In an era where fuel efficiency, cost reduction, and environmental regulations drive shipping industry decisions, the Mewis Duct has emerged as one of the most practical solutions for improving vessel performance. This energy-saving device has proven to deliver fuel savings of 3-8%, making it an attractive investment for shipowners.
What is a Mewis Duct?
The Mewis Duct, developed by Becker Marine Systems, is a pre-swirl stator and duct system that enhances the flow of water to the propeller, reducing energy losses and improving thrust efficiency. It consists of:
A duct (ring-shaped structure) that reduces wake losses and straightens water flow.
Stator blades inside the duct that generate a pre-swirl effect, optimizing water flow before it reaches the propeller.
The duct works by increasing the efficiency of water inflow, ensuring that the propeller operates under optimal conditions, leading to fuel savings, emission reductions, and enhanced propeller performance.
Ship Types That Benefit the Most from a Mewis Duct
While the Mewis Duct is a valuable efficiency upgrade, it is not suitable for all ships. It works best on vessels with full hull forms, operating at moderate to low speeds, where hydrodynamic efficiency gains are maximized.
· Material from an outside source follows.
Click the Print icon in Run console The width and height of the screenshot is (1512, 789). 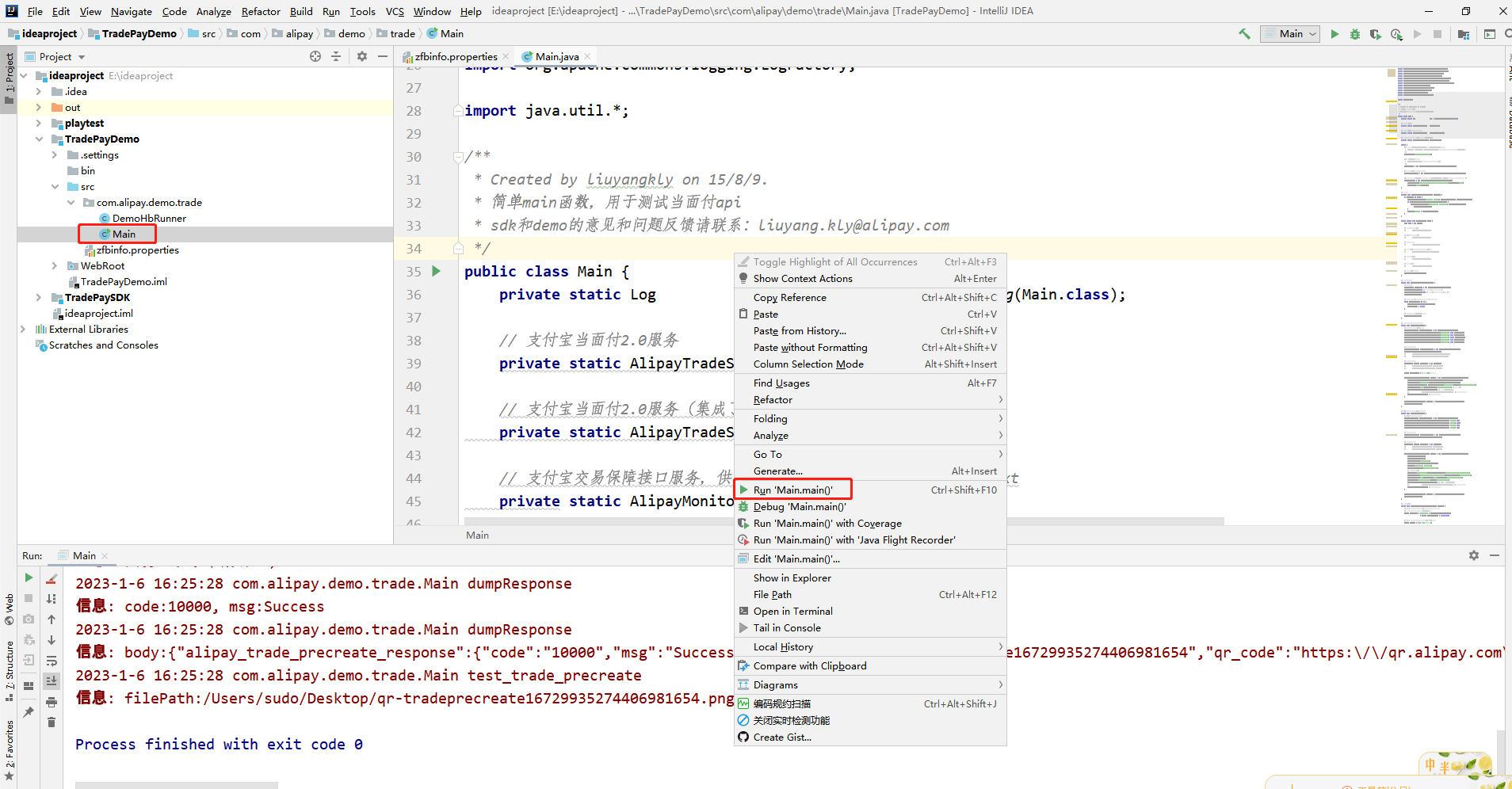52,702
Below is a breakdown of ship types that benefit the most:
- Bulk Carriers
Bulk carriers, particularly Capesize, Panamax, and Handymax vessels, experience significant propulsion efficiency gains due to their large, full-form hulls.
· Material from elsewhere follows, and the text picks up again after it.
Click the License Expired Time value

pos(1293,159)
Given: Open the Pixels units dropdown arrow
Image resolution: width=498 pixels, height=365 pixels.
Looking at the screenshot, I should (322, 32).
These ships often operate at speeds of 10-14 knots, making them ideal candidates for Mewis Duct installation.
The fuel savings result in a faster return on investment (ROI) for shipowners, especially for long-haul operations.
- Tankers (Crude Oil, Product, Chemical, and LNG Carriers)
VLCCs, Aframax, and Suezmax tankers benefit greatly from the Mewis Duct because of their high displacement and relatively slow speeds (10-13 knots).
LNG and LPG carriers also see efficiency gains, as they operate at relatively lower speeds with high power demands.
The duct reduces wake turbulence, improving propulsion and decreasing fuel consumption.
- Container Ships (Mid-Sized and Large Vessels)
While ultra-large container vessels (ULCVs) over 18,000 TEU may not always require a Mewis Duct due to their hull shape and speed, mid-sized container ships (2,000-12,000 TEU) can achieve 3-5% fuel savings with proper installation.
Container ships operating at eco-speeds (14-18 knots) see notable improvements in efficiency.
The Mewis Duct also reduces vibrations, contributing to better long-term operational reliability.
- General Cargo Ships and Multi-Purpose Vessels
These ships operate at low to moderate speeds, typically between 9-13 knots, making them ideal for Mewis Duct implementation.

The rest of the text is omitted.